___ Teks Bacaan ___

WHO: Tiga Hal Ini Bikin Wabah AIDS Sulit Berakhir

Tiga hal ini menurut WHO membuat wabah AIDS tak kunjung berakhir.

oleh Liputan6.com diperbarui 03 Des 2018, 10:01 WIB
Diterbitkan 03 Des 2018, 10:01 WIB
HIV/AIDS
Ilustrasi HIV/AIDS (iStockphoto)

Liputan6.com, Washington - Hari Sabtu 1 Desember 2018 merupakan Hari AIDS Sedunia yang ke-30. Ada begitu banyak kemajuan yang dicapai dalam 30 tahun terakhir, tetapi masih ada orang yang meninggal karena AIDS. Dan banyak yang tertular penyakit ini setiap hari. Padahal, saat ini kita sudah memiliki piranti untuk mengakhiri wabah itu.

Ketakutan, stigma dan ketidaktahuan. Inilah tiga hal yang menurut Organisasi Kesehatan Sedunia WHO membuat wabah AIDS tak kunjung berakhir. Obat untuk menyembuhkan penyakit ini memang belum ada, tetapi para ilmuwan telah dapat mengobati HIV, virus yang menyebabkan AIDS.

Dengan pengobatan ini sebenarnya tidak perlu ada orang yang meninggal karena AIDS. Mereka yang mengidap HIV dapat hidup normal dan sehat. Mereka yang menjalani perawatan tidak dapat menularkannya kepada orang lain. Dengan terapi pencegahan, tidak seorang pun perlu khawatir tertular. Hal ini disampaikan Dr. Jared Baeten di Universitas Washington.

"Kami belum menemukan obat karena kemampuan untuk itu pada skala dan cakupan yang dibutuhkan untuk benar-benar memberantas HIV belum pada tahap yang seharusnya," kata Dr. Jared Baeten, dikutip dari VOA Indonesia, Senin (3/12/2018).

Hampir satu juta orang meninggal setiap tahun akibat AIDS karena mereka tidak tahu kalau mereka mengidap HIV. Mereka tidak menjalani perawatan, atau bahkan baru memulai perawatan ketika sudah terlambat. Salah satu tantangan terbesar adalah HIV kerap menimbulkan dampak pada orang-orang yang terpinggirkan, demikian ujar Prof. Steffanie Strathdee, pakar di Universitas California di San Diego.

___

▸ Ketentuan Latihan
(a) Ringkaslah teks tentang wabah AIDS dalam dua kalimat.
(b) Lanjutkan teks tentang wabah AIDS setelah kalimat terakhir yang ditampilkan.
Item-item ini diambil dari sumber yang berbeda.

___ Data untuk Diperiksa ___

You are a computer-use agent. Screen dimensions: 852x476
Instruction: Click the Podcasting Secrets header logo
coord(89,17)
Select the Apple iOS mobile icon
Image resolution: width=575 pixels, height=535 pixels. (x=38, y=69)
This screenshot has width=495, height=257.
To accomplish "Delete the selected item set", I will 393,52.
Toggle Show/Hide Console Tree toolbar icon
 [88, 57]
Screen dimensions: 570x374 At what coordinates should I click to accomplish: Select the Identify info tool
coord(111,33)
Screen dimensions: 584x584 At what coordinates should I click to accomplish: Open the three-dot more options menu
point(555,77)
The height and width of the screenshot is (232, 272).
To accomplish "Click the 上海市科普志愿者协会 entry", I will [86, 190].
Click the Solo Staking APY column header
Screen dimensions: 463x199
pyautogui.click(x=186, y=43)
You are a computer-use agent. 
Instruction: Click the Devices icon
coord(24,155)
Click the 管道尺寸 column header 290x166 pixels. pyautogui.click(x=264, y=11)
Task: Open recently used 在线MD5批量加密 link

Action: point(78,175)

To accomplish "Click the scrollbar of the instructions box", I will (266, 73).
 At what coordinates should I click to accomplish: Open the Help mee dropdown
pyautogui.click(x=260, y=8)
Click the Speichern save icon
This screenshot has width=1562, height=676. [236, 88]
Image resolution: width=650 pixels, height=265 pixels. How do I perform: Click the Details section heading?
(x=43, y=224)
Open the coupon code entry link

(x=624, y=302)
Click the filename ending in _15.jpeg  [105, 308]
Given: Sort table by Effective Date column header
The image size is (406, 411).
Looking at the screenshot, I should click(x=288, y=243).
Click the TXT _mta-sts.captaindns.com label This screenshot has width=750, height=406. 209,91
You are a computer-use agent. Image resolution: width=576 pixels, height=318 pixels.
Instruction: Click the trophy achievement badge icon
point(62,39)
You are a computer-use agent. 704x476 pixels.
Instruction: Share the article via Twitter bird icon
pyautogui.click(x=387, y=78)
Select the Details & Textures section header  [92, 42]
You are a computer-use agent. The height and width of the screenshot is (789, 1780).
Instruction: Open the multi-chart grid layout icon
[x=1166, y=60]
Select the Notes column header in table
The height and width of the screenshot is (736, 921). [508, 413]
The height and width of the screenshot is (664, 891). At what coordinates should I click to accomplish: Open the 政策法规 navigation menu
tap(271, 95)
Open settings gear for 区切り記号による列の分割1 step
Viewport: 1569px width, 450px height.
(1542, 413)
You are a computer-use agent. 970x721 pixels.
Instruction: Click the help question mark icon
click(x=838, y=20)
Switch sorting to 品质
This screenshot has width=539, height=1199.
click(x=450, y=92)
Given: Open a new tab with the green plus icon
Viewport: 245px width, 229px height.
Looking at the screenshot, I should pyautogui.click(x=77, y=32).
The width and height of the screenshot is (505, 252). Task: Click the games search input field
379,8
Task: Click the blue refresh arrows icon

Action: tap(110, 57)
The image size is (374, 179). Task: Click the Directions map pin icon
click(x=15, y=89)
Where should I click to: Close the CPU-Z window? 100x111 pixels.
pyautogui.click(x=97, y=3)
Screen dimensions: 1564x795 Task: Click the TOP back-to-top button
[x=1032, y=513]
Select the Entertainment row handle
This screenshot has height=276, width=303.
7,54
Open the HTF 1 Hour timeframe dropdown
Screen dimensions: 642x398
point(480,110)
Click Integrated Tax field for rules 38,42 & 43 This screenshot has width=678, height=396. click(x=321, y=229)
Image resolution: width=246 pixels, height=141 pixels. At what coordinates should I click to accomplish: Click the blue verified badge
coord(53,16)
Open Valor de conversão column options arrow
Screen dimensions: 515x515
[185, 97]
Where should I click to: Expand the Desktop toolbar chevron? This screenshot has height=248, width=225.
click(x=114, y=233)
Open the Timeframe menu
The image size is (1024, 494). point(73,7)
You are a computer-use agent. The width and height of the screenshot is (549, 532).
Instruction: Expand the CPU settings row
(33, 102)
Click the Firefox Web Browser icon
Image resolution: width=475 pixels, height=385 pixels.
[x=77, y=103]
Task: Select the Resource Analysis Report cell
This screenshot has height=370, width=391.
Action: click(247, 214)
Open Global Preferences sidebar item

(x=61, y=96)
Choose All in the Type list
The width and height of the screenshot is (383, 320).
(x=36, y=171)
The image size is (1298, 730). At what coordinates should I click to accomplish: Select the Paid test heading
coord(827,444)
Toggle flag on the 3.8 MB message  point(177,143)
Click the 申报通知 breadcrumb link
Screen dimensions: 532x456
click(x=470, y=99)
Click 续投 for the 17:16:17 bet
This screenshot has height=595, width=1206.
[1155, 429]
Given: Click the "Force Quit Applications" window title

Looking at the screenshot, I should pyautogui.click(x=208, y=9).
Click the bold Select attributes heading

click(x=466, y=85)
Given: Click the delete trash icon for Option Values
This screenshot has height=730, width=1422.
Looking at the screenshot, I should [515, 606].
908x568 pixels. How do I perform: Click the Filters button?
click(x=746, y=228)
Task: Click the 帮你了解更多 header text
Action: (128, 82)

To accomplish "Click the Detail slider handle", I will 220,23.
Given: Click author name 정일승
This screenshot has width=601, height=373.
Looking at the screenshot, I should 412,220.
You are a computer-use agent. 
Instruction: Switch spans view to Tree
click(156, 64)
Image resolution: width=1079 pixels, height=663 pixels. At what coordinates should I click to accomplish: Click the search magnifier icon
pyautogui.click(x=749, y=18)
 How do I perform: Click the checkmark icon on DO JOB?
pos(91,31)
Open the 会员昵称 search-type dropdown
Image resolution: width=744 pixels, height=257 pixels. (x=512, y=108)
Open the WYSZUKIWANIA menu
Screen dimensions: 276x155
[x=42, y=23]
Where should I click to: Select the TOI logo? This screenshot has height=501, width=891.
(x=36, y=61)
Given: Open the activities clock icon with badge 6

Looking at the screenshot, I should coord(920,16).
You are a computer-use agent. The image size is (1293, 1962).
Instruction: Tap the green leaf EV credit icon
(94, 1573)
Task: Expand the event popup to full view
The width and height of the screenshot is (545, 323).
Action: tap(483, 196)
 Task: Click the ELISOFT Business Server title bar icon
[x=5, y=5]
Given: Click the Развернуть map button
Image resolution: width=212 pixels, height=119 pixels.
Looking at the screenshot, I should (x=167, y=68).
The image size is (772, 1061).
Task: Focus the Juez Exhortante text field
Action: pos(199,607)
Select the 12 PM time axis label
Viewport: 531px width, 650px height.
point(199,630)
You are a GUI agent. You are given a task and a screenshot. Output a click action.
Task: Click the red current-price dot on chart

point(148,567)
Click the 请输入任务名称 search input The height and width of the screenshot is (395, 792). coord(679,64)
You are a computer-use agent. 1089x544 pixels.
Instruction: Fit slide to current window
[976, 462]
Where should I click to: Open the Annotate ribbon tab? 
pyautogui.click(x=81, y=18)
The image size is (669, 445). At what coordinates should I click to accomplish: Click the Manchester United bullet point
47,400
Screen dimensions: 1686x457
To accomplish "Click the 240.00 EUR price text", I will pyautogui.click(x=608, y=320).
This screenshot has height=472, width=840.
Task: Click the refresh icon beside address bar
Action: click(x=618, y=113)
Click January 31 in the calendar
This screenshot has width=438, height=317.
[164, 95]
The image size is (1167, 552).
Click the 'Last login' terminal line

___

▸ Jawaban Bernomor
(a) Menurut WHO, ketakutan, stigma, dan ketidaktahuan membuat wabah AIDS tak kunjung berakhir. Obat penyembuhnya memang belum ada, tetapi HIV sudah dapat diobati sehingga pengidapnya bisa hidup normal dan tidak menularkannya; meski begitu, hampir satu juta orang meninggal setiap tahun akibat AIDS karena tidak tahu dirinya mengidap HIV, tidak menjalani perawatan, atau terlambat memulainya.

(b)
"Ada populasi di seluruh dunia yang tidak terlayani dan ini termasuk pengguna narkoba dengan alat suntik dan pekerja seks," jelasnya.

Termasuk di dalam kelompok itu adalah laki-laki yang berhubungan seks dengan laki-laki, transgender, narapidana dan pasangan seksual mereka.

 

Simak video pilihan berikut:

 

 

Pentingnya Pemenuhan Kebutuhan Penderita

Ilustrasi HIV/AIDS
Banyak orang yang tidak tahu informasi soal HIV/AIDS (file / Liputan6.com)

Profesor Steffanie Strathdee mengatakan orang-orang dalam kelompok berisiko tinggi itu --laki-laki yang berhubungan seks dengan laki-laki, transgender, narapidana dan pasangan seksual mereka-- justru lebih peduli tentang kebutuhan mendesak mereka, yaitu makanan, tempat tinggal dan pekerjaan.

"Penelitian saya dan penelitian di bidang ini benar-benar menunjukkan bahwa Anda harus mengatasi masalah seluruh orang dan kebutuhan mereka untuk dapat menangani HIV sebagai salah satu masalah kesehatan mereka," kata Strathdee.

Ini berarti negara-negara harus menyediakan hal-hal mendasar, yang mencakup layanan kesehatan, tanpa mempertimbangkan norma sosial dan moral. Jika tidak maka negara-negara harus menanggung biaya ekonomi dan sosial yang sangat besar akibat penyakit AIDS ini.

"Hal terbesar yang kita pelajari dari pencegahan HIV dalam beberapa puluh tahun ini adalah tidak ada hal yang ajaib, tetapi ketika kita mengumpulkan banyak hal yang baik itu secara bersama-sama, akan menimbulkan dampak yang sama," tambahnya.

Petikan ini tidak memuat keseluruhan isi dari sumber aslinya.